◆ **Given records**:
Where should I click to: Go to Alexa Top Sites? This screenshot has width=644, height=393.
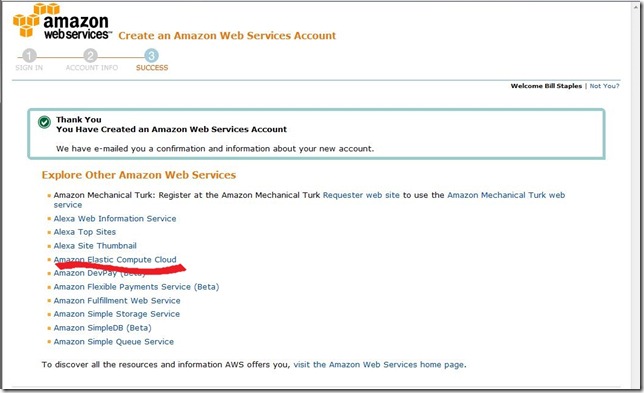[85, 232]
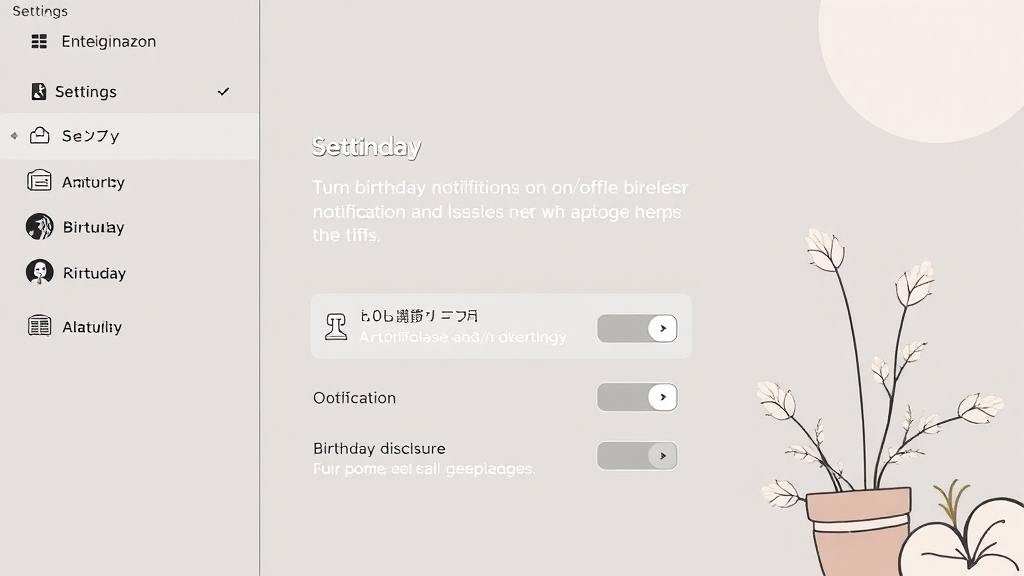The height and width of the screenshot is (576, 1024).
Task: Click the Settings sidebar item icon
Action: coord(39,92)
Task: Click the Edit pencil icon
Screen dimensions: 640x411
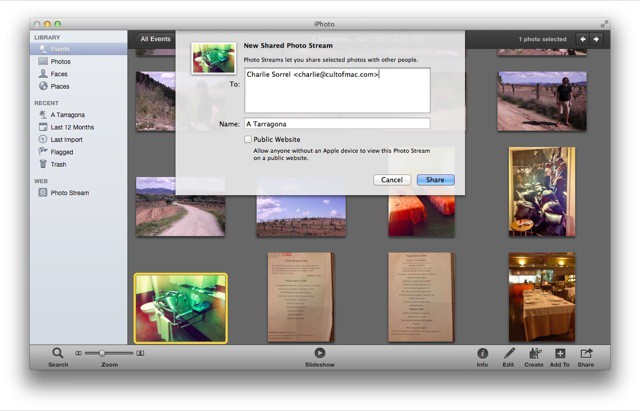Action: pyautogui.click(x=509, y=353)
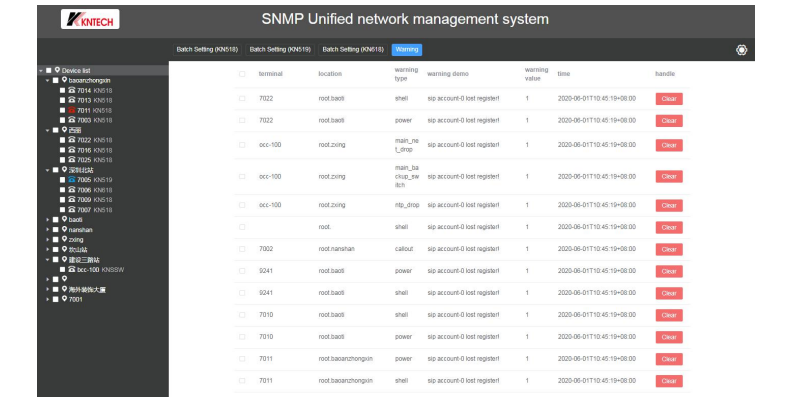Tick the select-all checkbox in the table header

[241, 74]
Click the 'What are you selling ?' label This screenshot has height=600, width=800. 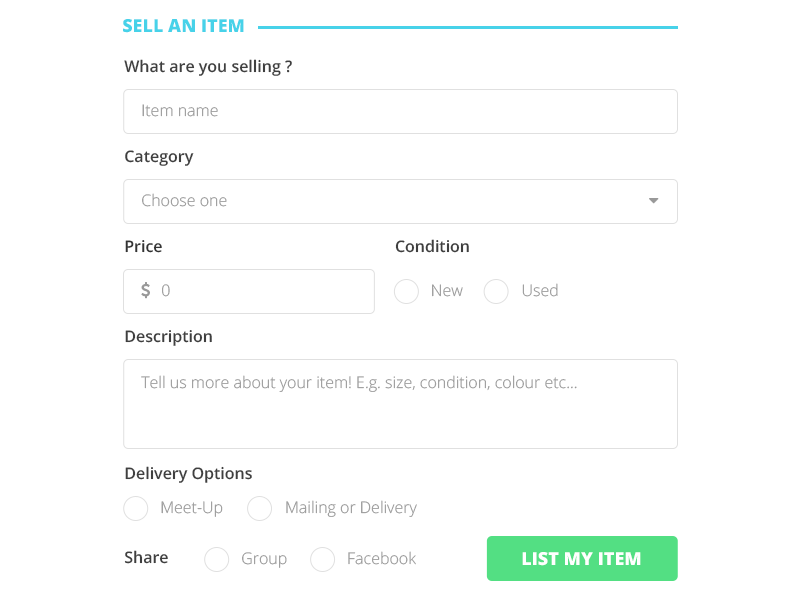pyautogui.click(x=208, y=67)
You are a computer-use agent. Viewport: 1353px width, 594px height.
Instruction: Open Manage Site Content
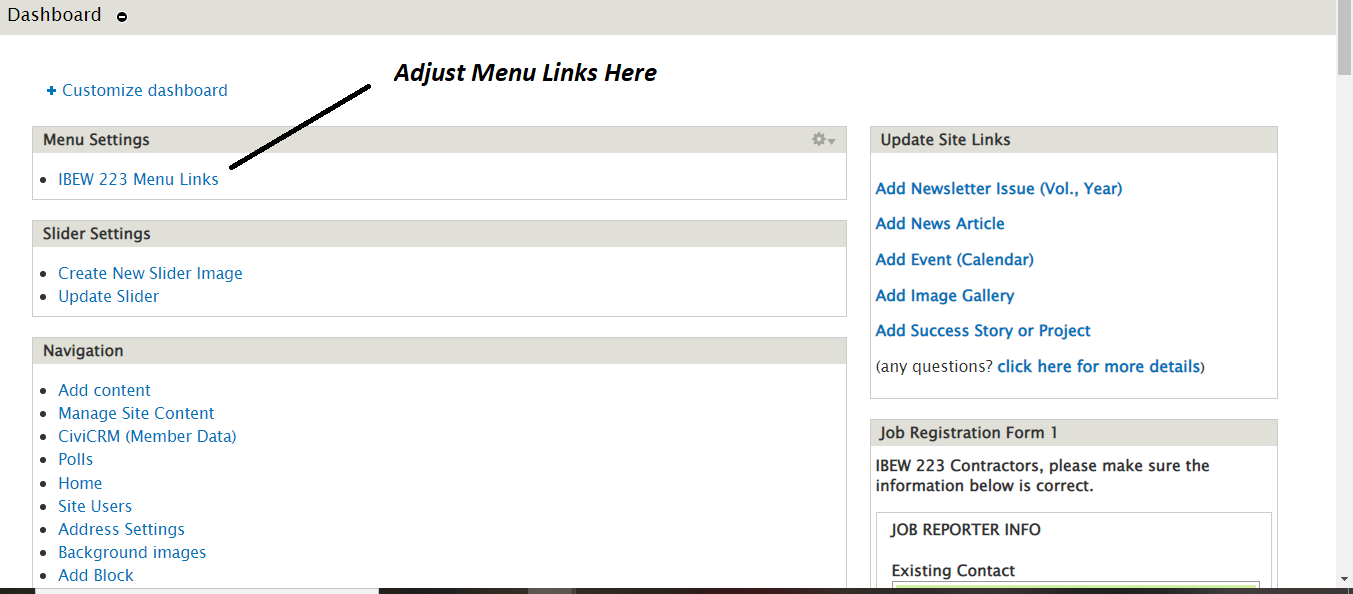click(x=136, y=413)
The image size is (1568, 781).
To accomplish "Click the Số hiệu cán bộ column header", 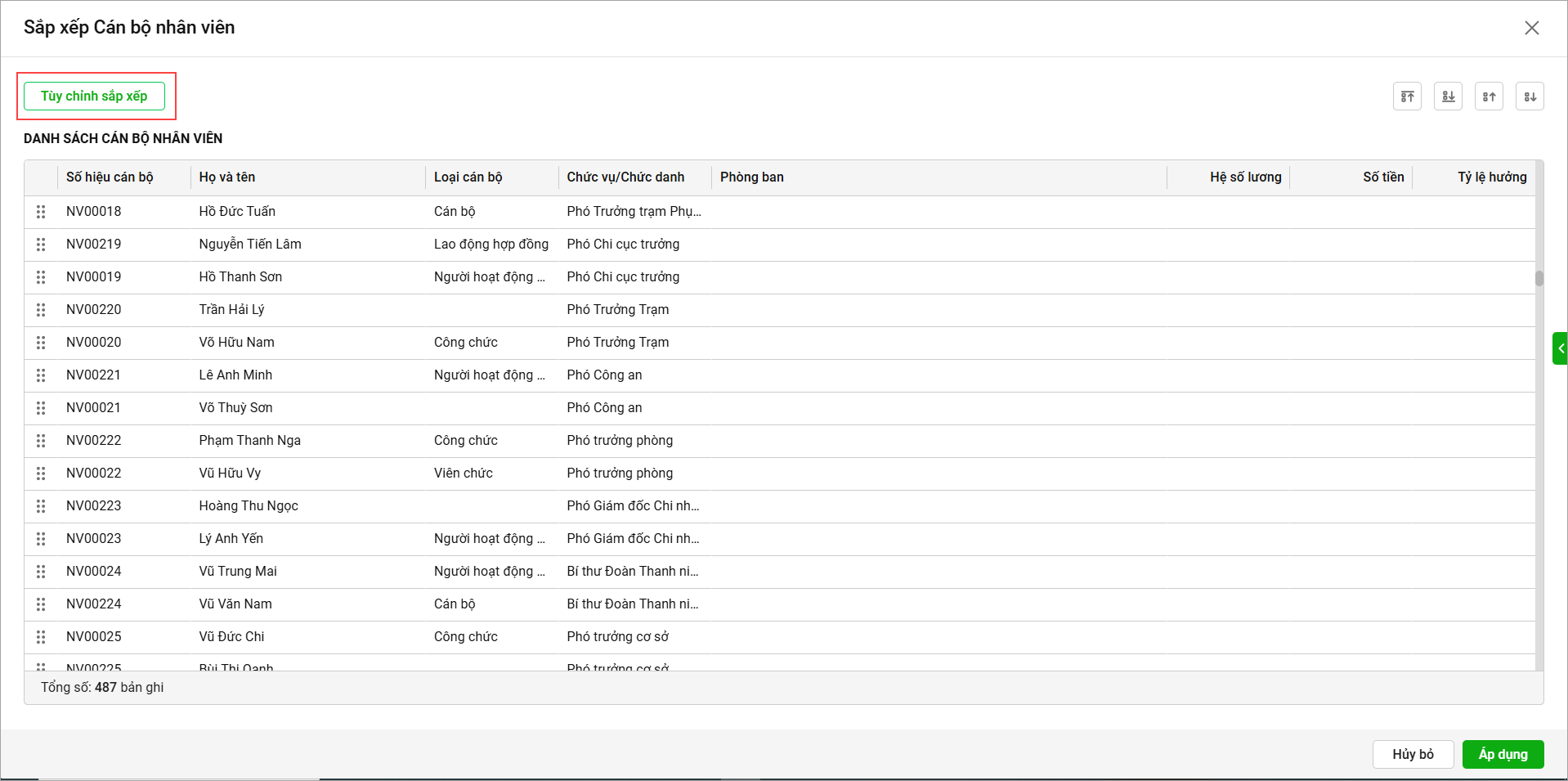I will coord(110,177).
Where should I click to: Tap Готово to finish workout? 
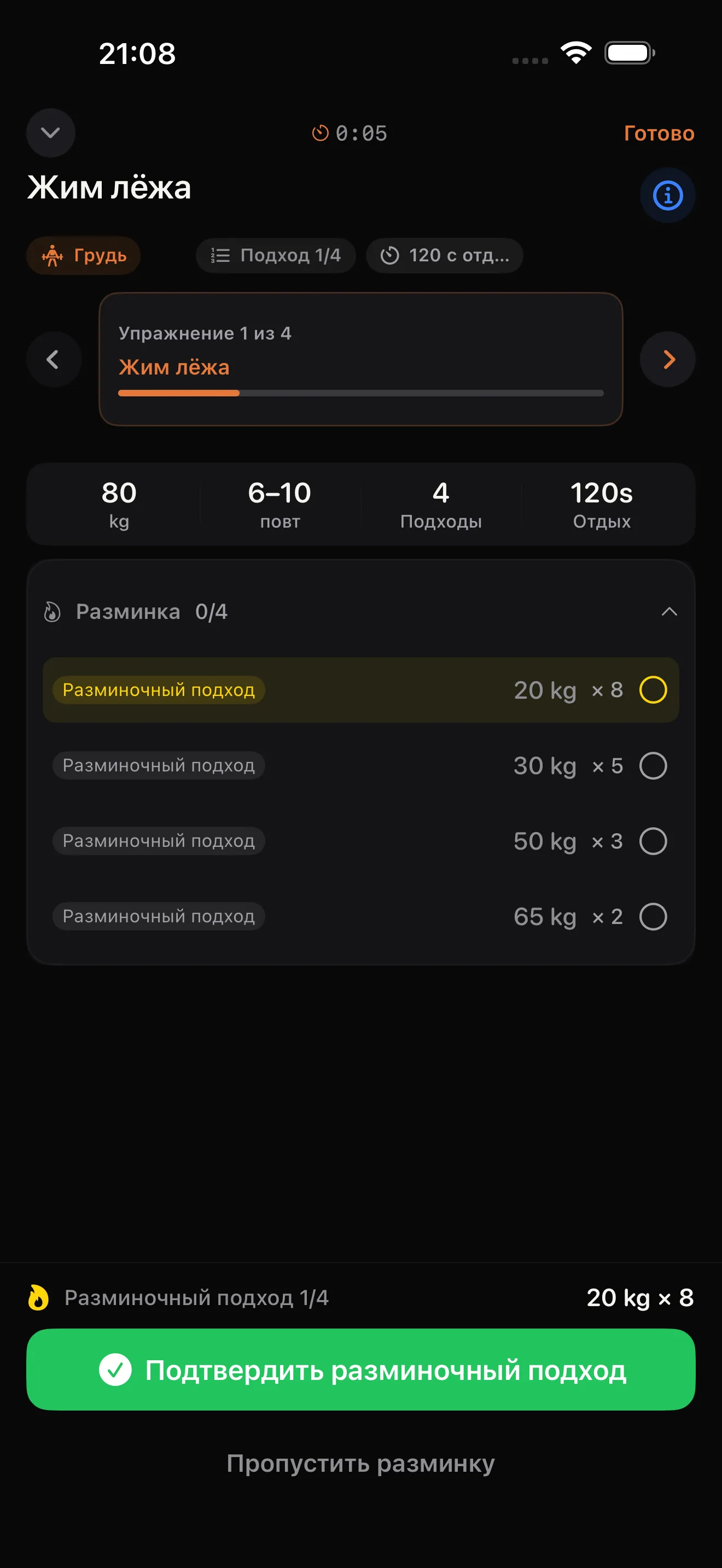(659, 133)
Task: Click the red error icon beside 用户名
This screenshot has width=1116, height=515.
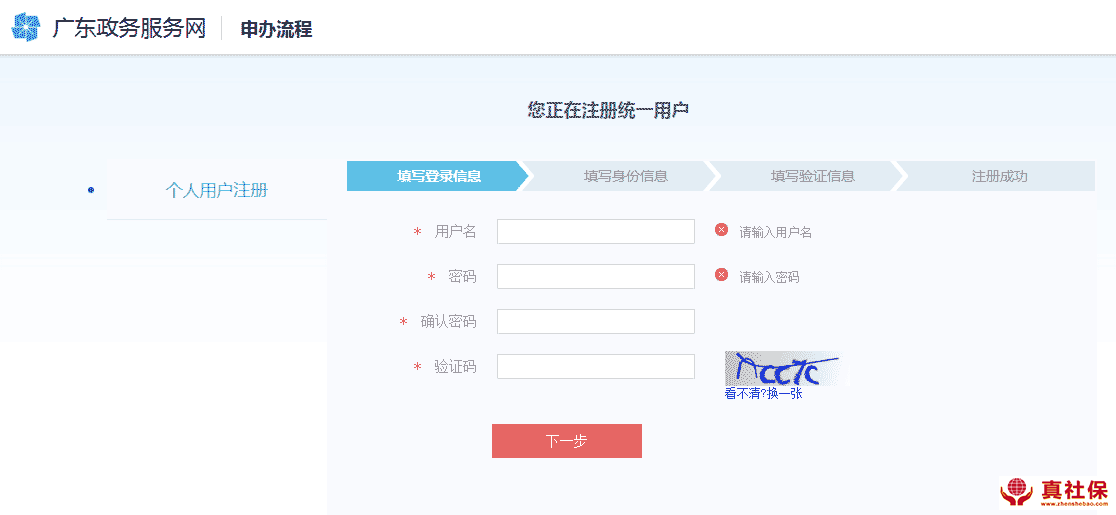Action: pyautogui.click(x=721, y=230)
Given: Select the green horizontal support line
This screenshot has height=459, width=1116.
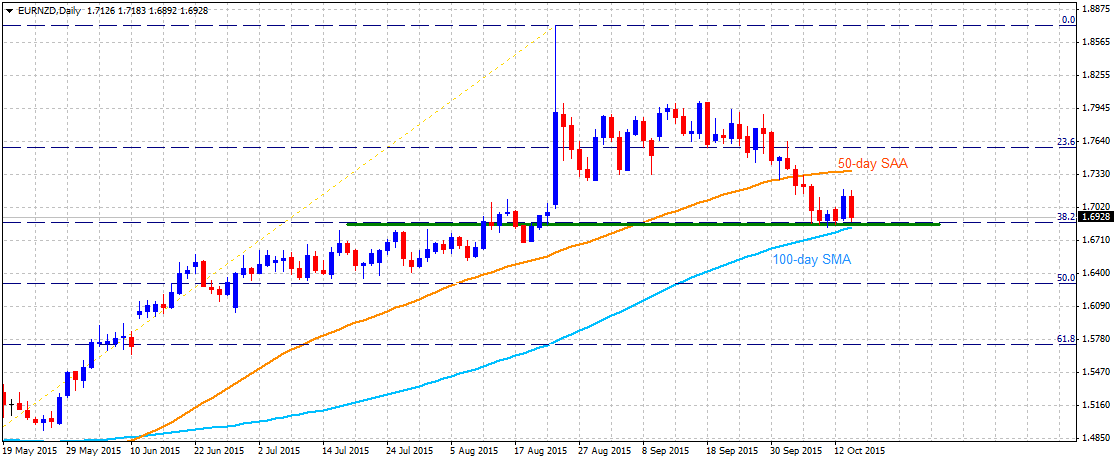Looking at the screenshot, I should point(643,224).
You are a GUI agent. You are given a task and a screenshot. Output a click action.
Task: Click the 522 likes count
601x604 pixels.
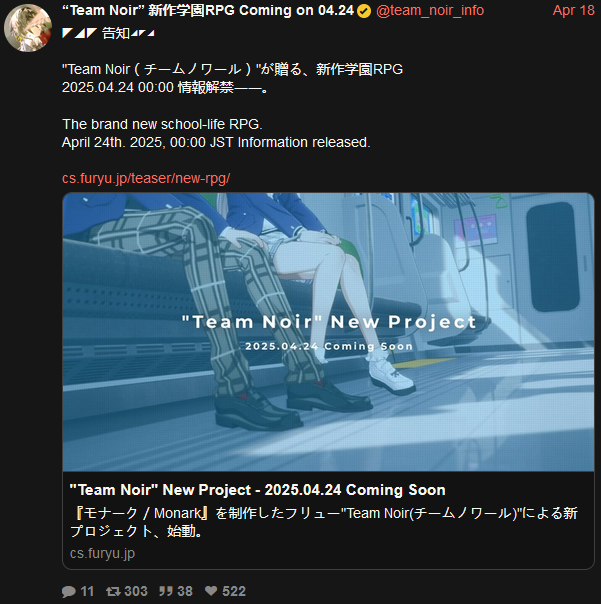[234, 591]
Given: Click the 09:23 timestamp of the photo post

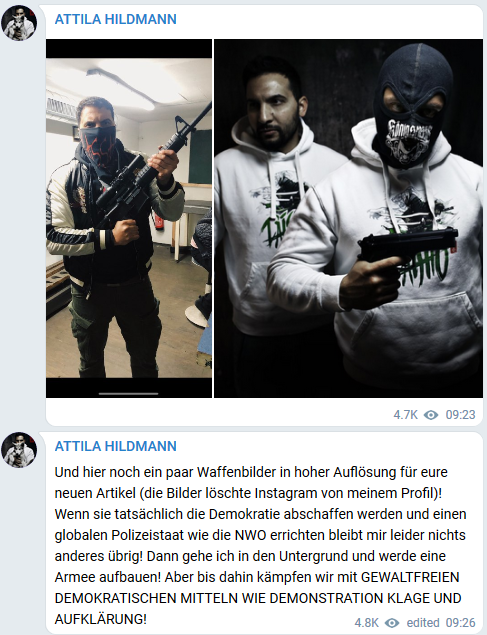Looking at the screenshot, I should [x=460, y=415].
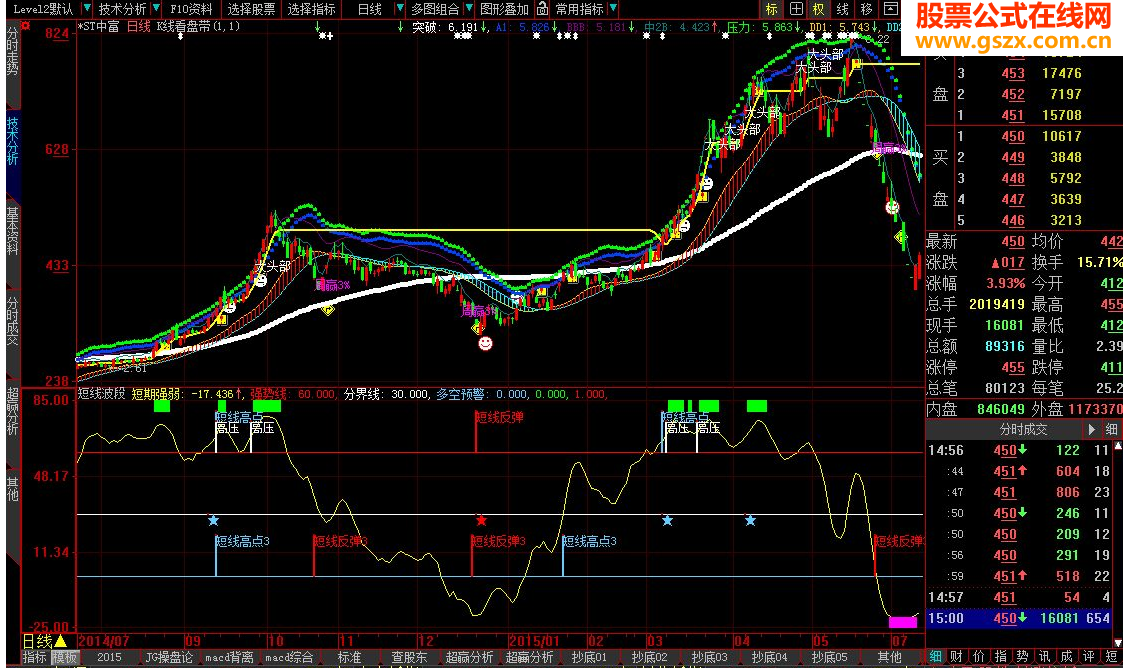Click the 标 toolbar icon at top right
This screenshot has height=668, width=1123.
tap(771, 9)
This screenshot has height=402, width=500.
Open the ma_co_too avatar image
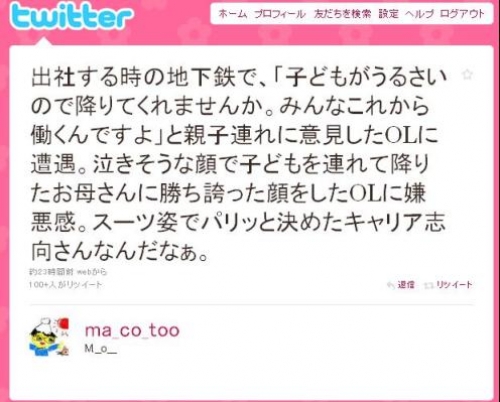pyautogui.click(x=50, y=337)
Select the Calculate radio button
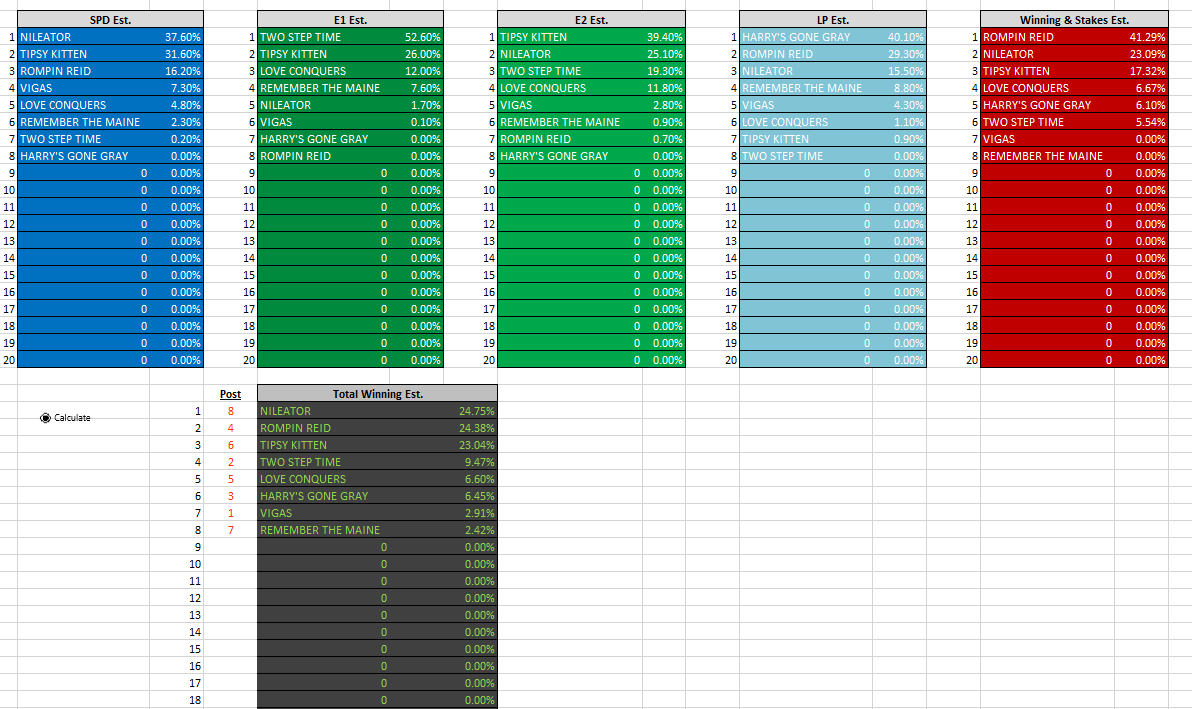This screenshot has width=1192, height=709. tap(46, 418)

◆ **What to produce**:
Copy the lines of the records from the line with "Given: Click the" to the end of the records, leaving out the pictures.

◆ **Written answer**:
Given: Click the 09:23 timestamp of the photo post

Looking at the screenshot, I should [x=460, y=415].
Click the 标 toolbar icon at top right
This screenshot has height=668, width=1123.
tap(771, 9)
This screenshot has height=402, width=500.
Open the ma_co_too avatar image
pyautogui.click(x=50, y=337)
Select the Calculate radio button
This screenshot has width=1192, height=709. tap(46, 418)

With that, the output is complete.